DATASET ENTRIES:
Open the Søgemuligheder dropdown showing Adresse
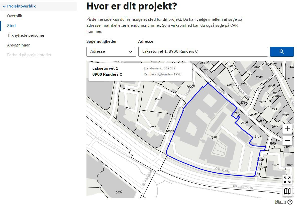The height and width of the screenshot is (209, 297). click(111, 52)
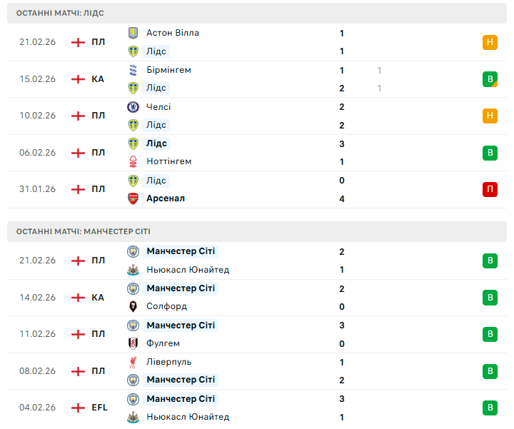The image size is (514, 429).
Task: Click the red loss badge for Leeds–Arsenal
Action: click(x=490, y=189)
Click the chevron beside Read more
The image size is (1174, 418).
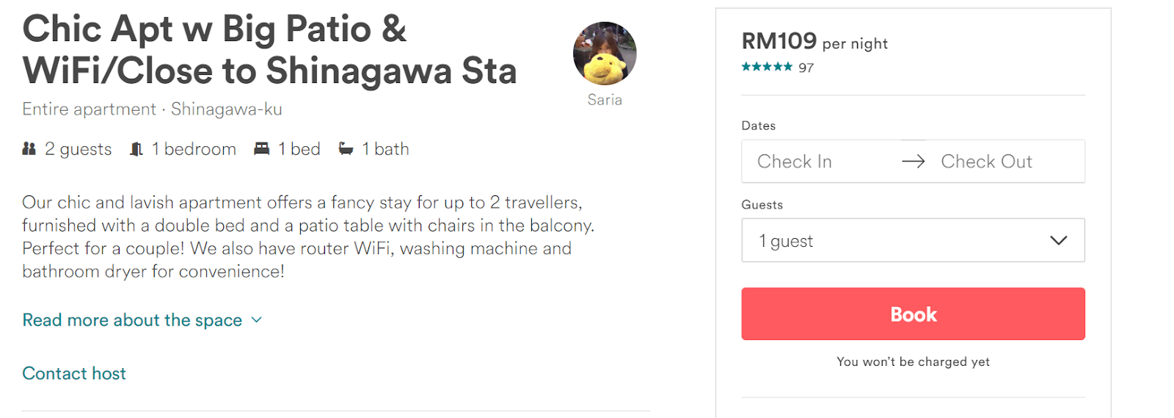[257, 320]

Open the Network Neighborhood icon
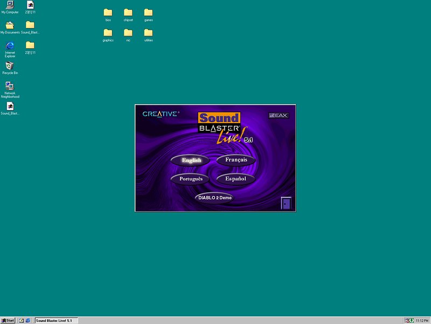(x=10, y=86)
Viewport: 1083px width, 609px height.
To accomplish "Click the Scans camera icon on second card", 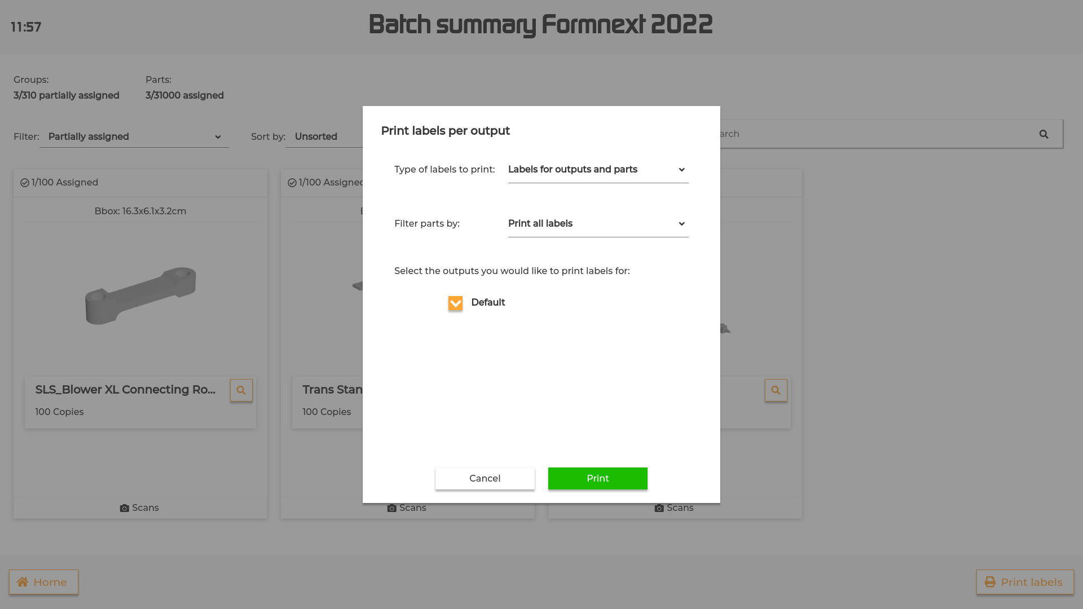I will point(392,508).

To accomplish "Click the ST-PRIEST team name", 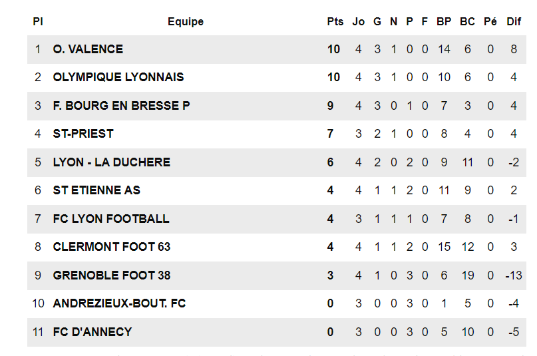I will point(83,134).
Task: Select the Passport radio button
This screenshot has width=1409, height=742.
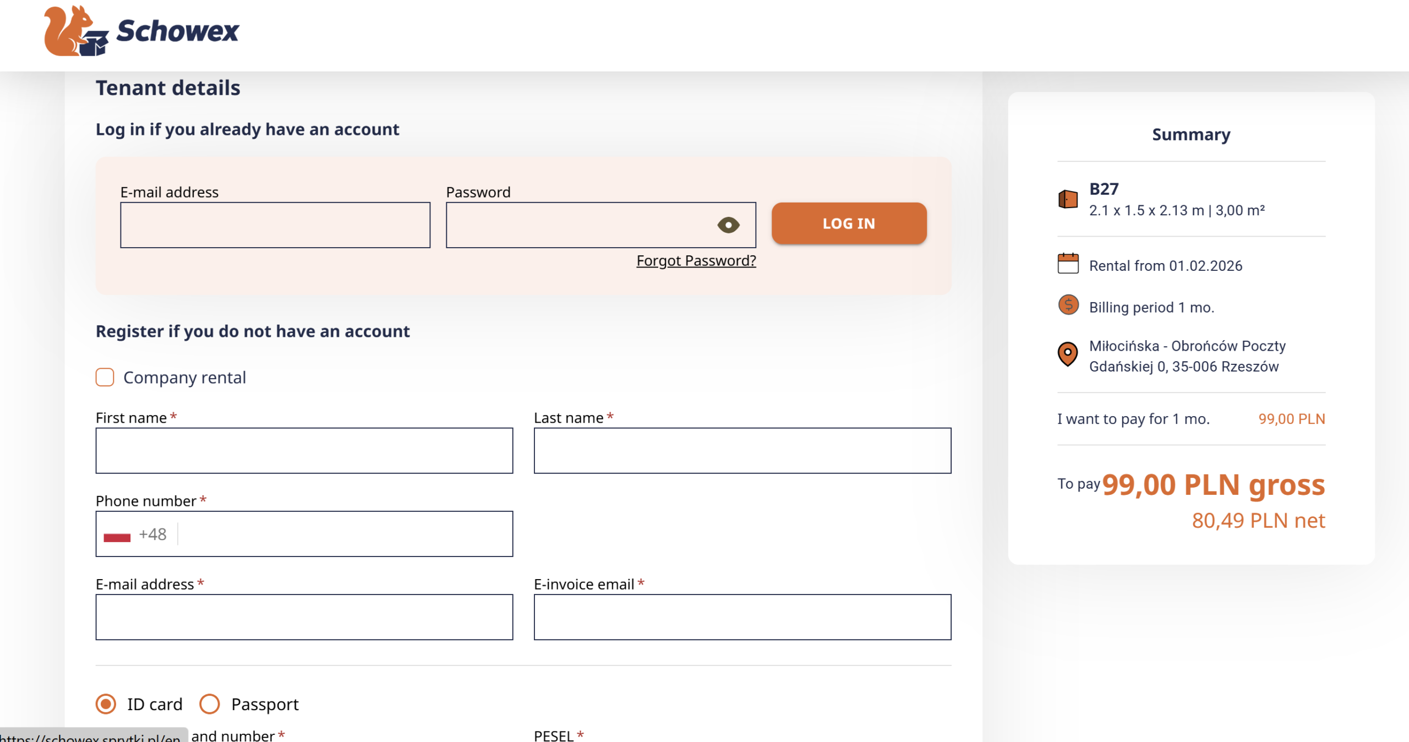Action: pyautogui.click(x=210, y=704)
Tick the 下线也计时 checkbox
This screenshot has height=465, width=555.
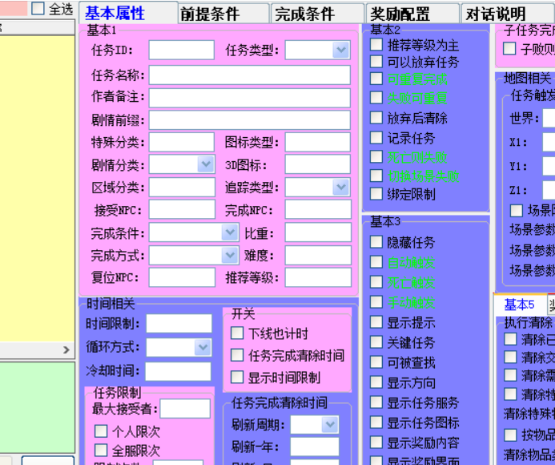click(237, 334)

TASK PROMPT: Please retype exactly the lines from the line containing "This screenshot has width=1409, height=742." through the final line of the records above, inclusive, leaving out any pictures.

RESULT BELOW:
This screenshot has width=1409, height=742.
Action: pyautogui.click(x=210, y=704)
Tick the 下线也计时 checkbox
This screenshot has height=465, width=555.
click(237, 334)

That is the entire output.